A stunning article in the Chicago Sun-Times demonstrates that charter schools in Chicago do not get better results than public schools. Where differences exist, they are small.

Last year, Mayor Rahm Emanuel closed 50 neighborhood public schools, which will be replaced eventually by privately managed charter schools. But this article suggests that the results of the chaos and heartbreak in fragmenting communities and their schools will be minimal or nil.

Here is how the article begins:

“Since Mayor Rahm Emanuel took office in 2011, Chicago has ordered the closings of dozens of neighborhood public schools while approving a new wave of publicly financed, privately operated charter schools, in a much-touted effort to improve education.

“Emanuel’s push continues an effort begun under former Mayor Richard M. Daley and supported by U.S. Education Secretary Arne Duncan that’s seen the number of privately run schools across the city grow from none in 1996 to more than 130 today, with more set to open later this year. Charters and other privately run schools now serve nearly one of every seven Chicago public school students.

“But even as many parents have embraced the new schools, there’s little evidence in standardized test results that charters are performing better than traditional schools operated by the Chicago Public Schools system, an examination by the Chicago Sun-Times and the Medill Data Project at Northwestern University has found.

“In fact, in 2013, CPS schools had a higher percentage of elementary students who exceeded the standards for state tests for reading and math than the schools that are privately run with Chicago taxpayer funds.

“That was true for all CPS-run schools and also just for traditional neighborhood schools, which don’t require admissions tests or offer specialized courses of instruction.

“The analysis looked at the scores of every Chicago student who took the state tests last year — nearly 173,000 students at traditional CPS-run schools and more than 23,000 students at charter schools and the much smaller group attending so-called contract schools. Like charters, contract schools are run by private organizations with the authorization and financial backing of Chicago schools officials.

“The Sun-Times/Medill Data Project analysis showed:

◆ On the math portion of the Illinois Standards Achievement Test, 7.3 percent of CPS neighborhood school students exceeded standards, while 5.3 percent of kids at the privately run schools did so.

◆ Among charter or contract elementary students, 7.9 percent exceeded standards on the ISAT for reading, compared with 9.8 percent of students at neighborhood schools.
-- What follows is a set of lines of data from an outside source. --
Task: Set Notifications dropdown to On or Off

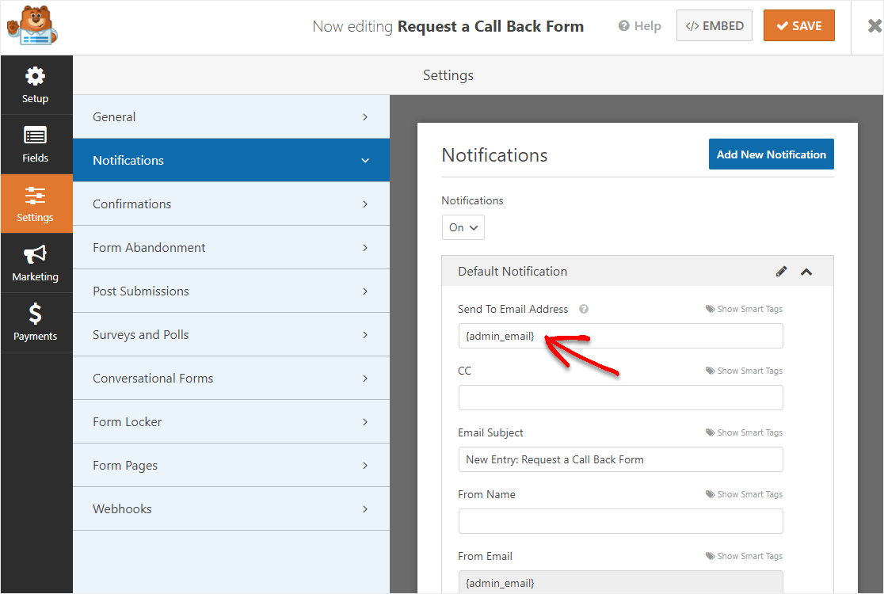Action: [463, 227]
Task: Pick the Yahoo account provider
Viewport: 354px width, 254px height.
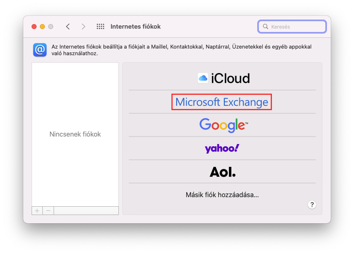Action: point(222,148)
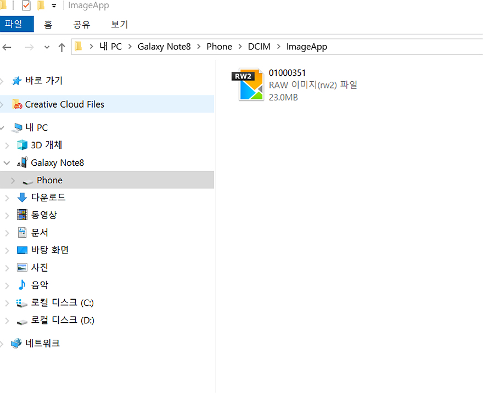Open recent locations dropdown next to forward arrow
Screen dimensions: 483x393
[x=47, y=47]
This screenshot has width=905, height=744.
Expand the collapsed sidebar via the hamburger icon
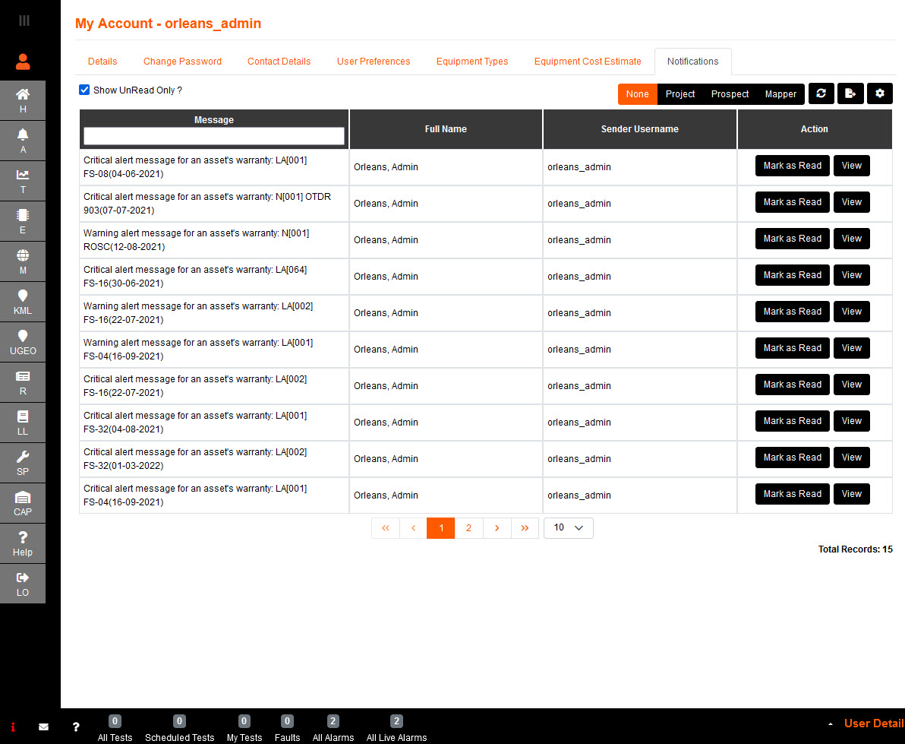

The ISAT in math and reading is given to third- through eighth-graders.

◆ Neighborhood and privately run high schools both saw just 1.6 percent of their students exceeding standards for reading on the Prairie State Achievement Examination, which is given to high school juniors.

◆ Charters and contract schools edged out neighborhood high schools — 1.3 percent to 0.7 percent — when it came to exceeding standards on the math portion of the PSAE last year.

A previously unreleased study in 2010 showed the same results, yet that did not stop either Rahm Emanuel or Arne Duncan from showering charter schools with praise and largesse:

“The analysis of the 2013 test results was similar to what CPS officials found in a 2010 study ordered by Terry Mazany, who was interim schools chief during the last six months of the Daley administration. According to previously unreleased records, that internal review found that charter students did far worse on the ISAT than students at CPS-run magnet schools and only slightly better than students at neighborhood schools.

“The results showed that they were virtually identical,” Mazany said of the 2010 study. “I found that surprising because charters are based on a model that they have greater freedom, opportunity to be innovative and be more flexible. So I would have intuitively expected they would have been performing much better than the neighborhood schools they were pitted against.”